# old school SS rubicon



## Rare177 (Sep 7, 2009)

looking at getting an old rubicon 102 to run active on my tweeters, does 25x2 @ 4ohm..
mids will be using an old PPI art amp

just wondering what peoples thoughts are on the rubicons?


----------



## rimshot (May 17, 2005)

one of my favorite amps ever if not my fave. These amps really have no flaws in my opinion and are at the peak of the point where more money spent on an amp in comparison nets you negligibly more performance for the money. The things Id do to have my bnib 6004 and 1002 back. They arent even that big for the power u get. Use it and itll put out more than 25 watts perchannel. In my experience they werent even that hard on my electrical system and that was when I had two reference 700 on my old Subaru's diminutive 60 amp alternator


----------



## Guy (Feb 16, 2006)

Rubis are one of my favorites as well.
And rimshot, am I the one who bought your amps? I purchased a couple items from somebody in Davis back when, but these things tend to blend together for me after a while.


----------



## sqshoestring (Jun 19, 2007)

I was told the early style rubicon was the last of the best. I used to use D60 amps on tweeters all the time with no problems, even high power systems. I have two rub302 here, used one on a 12 it hammered, but got them for highs lol.


----------



## dmazyn (Apr 29, 2008)

Requirements:
1. In the Rubicon amplifier thread, what amp does Rare177 plan to use for the mids?
2. Carry on the Rubicon amplifier thread from its last line.
The records have nothing to do with the Rubicon amplifier thread.

Records supplied:
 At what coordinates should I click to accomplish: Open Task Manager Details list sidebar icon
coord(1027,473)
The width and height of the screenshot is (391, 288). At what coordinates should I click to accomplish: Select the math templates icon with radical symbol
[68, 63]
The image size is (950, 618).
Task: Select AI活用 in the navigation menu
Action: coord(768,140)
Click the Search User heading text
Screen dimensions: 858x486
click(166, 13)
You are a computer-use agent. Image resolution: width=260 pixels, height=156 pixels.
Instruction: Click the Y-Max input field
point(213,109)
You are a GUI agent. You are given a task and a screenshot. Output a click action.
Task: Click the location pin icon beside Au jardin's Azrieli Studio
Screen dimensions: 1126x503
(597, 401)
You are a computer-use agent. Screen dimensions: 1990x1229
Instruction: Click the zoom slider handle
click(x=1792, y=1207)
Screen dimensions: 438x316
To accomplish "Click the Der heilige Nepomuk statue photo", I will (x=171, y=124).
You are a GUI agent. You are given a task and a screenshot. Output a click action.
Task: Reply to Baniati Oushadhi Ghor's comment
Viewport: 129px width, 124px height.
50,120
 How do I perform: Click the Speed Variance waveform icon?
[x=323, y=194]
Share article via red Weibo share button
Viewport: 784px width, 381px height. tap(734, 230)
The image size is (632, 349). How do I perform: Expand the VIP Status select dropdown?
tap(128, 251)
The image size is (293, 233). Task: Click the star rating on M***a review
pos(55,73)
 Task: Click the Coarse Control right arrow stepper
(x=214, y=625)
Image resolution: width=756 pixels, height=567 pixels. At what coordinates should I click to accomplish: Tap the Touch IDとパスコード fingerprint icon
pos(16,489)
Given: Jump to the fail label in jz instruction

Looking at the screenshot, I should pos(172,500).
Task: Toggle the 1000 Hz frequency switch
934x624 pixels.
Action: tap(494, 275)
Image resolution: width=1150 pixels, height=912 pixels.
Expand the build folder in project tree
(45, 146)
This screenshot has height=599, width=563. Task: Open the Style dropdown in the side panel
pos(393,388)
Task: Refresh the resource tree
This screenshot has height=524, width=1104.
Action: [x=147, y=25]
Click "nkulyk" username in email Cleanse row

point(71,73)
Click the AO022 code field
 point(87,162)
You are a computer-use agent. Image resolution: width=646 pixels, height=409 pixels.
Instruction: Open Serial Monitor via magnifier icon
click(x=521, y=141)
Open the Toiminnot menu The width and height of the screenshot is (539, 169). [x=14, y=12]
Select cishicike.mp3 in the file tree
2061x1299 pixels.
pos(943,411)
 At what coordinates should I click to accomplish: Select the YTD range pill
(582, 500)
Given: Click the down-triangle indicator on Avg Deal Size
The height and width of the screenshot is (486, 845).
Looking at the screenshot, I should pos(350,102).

Results of the tasks:
1. An old PPI Art amp.

2.
I am running my entire system on Rubicon's a 202 for the tweets (Morel Piccolo), a 702 for the mids (Dynaudio 160GT) and a 1002 for the sub (Morel Ultimo 12) and have no issues with them. 

Just clean reliable power.


----------



## wes007parks (Mar 15, 2010)

i agree i have a rubi picasso class a im using now its on if mot the best SQ amps i ever had


----------



## redcalimp5 (Sep 10, 2007)

I'm not sure if it's a part of the Rubicon family or not, but I'm using a Soundstream D100II to power my tweeters, and I've been very pleased with it. 

I really like that it has seperate L/R gain controls.


----------



## Guy (Feb 16, 2006)

redcalimp5 said:


> I'm not sure if it's a part of the Rubicon family or not, but I'm using a Soundstream D100II to power my tweeters, and I've been very pleased with it.
> 
> I really like that it has seperate L/R gain controls.



The D100II is one of the earlier models, before Rubicon and before Reference.
Classic, well designed and built amplifiers.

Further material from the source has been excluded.